Während Raffaele erzählt, kommt ein junger Mann hinzu. Der Pater begrüsst ihn herzlich und zeigt in den Himmel: «Der da oben hat dich gerade jetzt zu uns geschickt.» Er stellt ihn vor: «Das ist Arim, inzwischen 21.» Er erklärt Arim, wovon das Interview handelt, und fragt ihn: «Erzählst du weiter?» Arim schaut verlegen auf seine Hände, nickt und berichtet, ohne aufzublicken: «An meiner Kommunion wollte ich einen wichtigen Schritt im Leben machen. Gott gab mir plötzlich die Kraft zu vergeben.»

Raffaele fährt fort. «Arim war damals 13. Danach dauerte es drei Jahre bis zum Ritual, denn es musste erst noch die Grossmutter überzeugt werden.» Die Mütter und Ehefrauen seien oft schwieriger zu überzeugen.

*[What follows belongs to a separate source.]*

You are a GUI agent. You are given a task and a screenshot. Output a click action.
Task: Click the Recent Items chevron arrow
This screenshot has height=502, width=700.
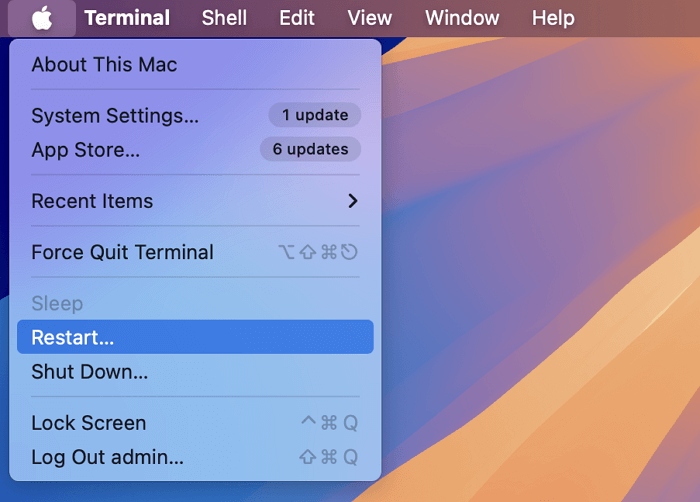352,201
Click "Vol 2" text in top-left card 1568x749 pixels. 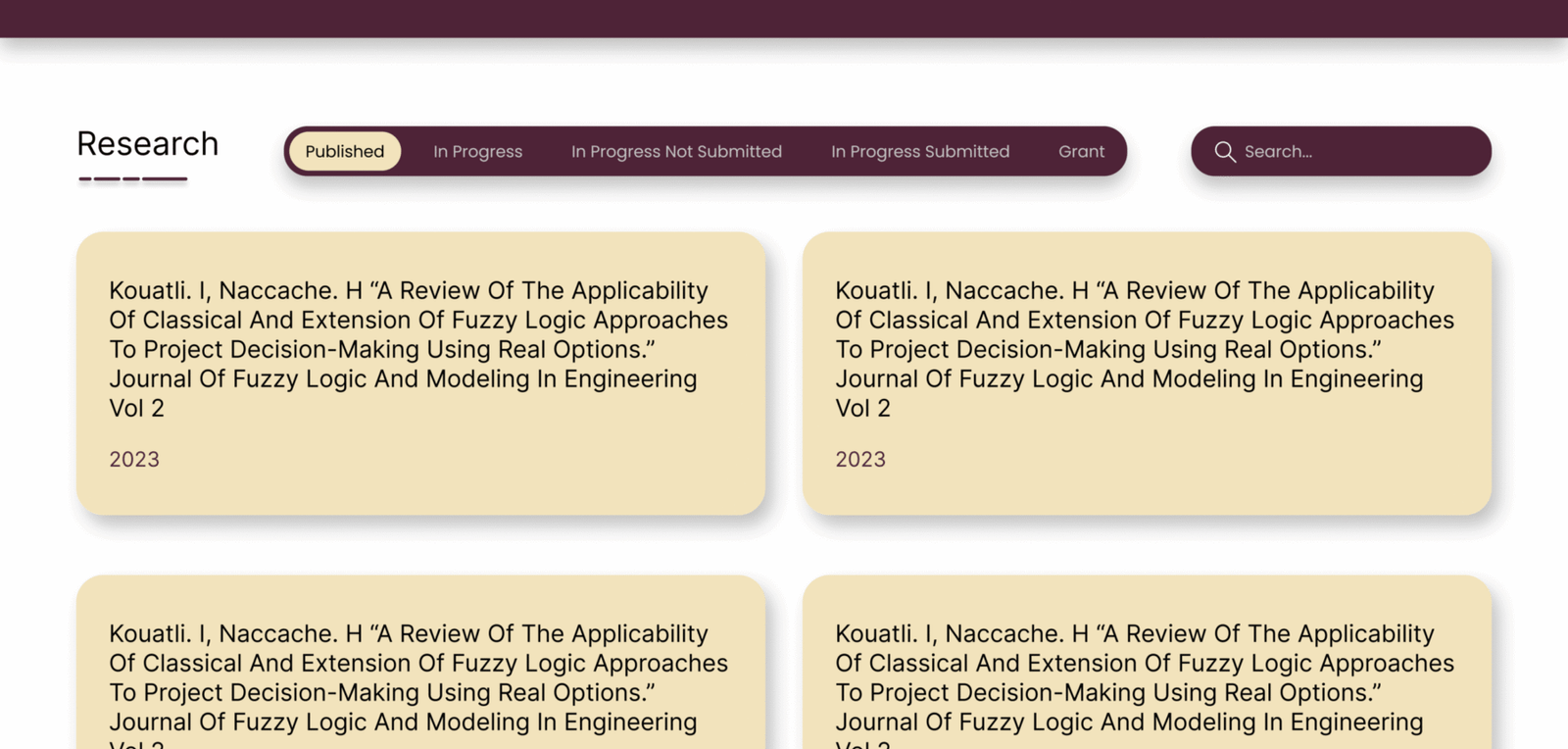(137, 409)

Die Familien zu beiden Seiten des Paters

Das Vergebungsritual fand in der Kirche von Gur i Zi statt. Die Familien standen zu beiden Seiten des Paters. Er las erst eine Passage aus der Bibel und küsste dann ein Holzkreuz, das er der Opferfamilie weiterreichte. «Gemäss den Regeln sagte diese, dass sie vergeben will, und alle Mitglieder küssten daraufhin das Kreuz.» Nun gab Raffaele es der Familie des Opfers.

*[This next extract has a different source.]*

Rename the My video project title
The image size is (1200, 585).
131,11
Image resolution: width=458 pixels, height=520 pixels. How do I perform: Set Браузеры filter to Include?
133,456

Sie mussten sagen: «Danke, dass ihr uns vergebt. Wir können nicht zurückgeben, was wir genommen haben.» Dann küssten auch sie das Kreuz. Nach dem Ritual in der Kirche gingen alle zum Haus der Opferfamilie. «Erst wenn die Familien zusammen Kaffee getrunken haben, ist die Vergebung besiegelt.» Versöhnungsrituale würden alle ähnlich ablaufen, auch in Moscheen oder im Haus der Opferfamilie. Raffaele faltet die Hände: «Gott sei Dank gibt es immer weniger Morde.»

Der Mörder des Vaters

Aus der Bar kommt plötzlich ein älterer Herr, begrüsst den Pater und Arim. Während der Priester mit ihm plaudert, schaut Arim mit abwesendem Blick in die Nacht. Als der Mann wieder in der Bar verschwunden ist, sagt Raffaele: «Er erschoss damals Arims Vater.» Er legt Arim den Arm um die Schulter, drückt ihn und sagt: «Noch nie hat jemand den Frieden gebrochen.»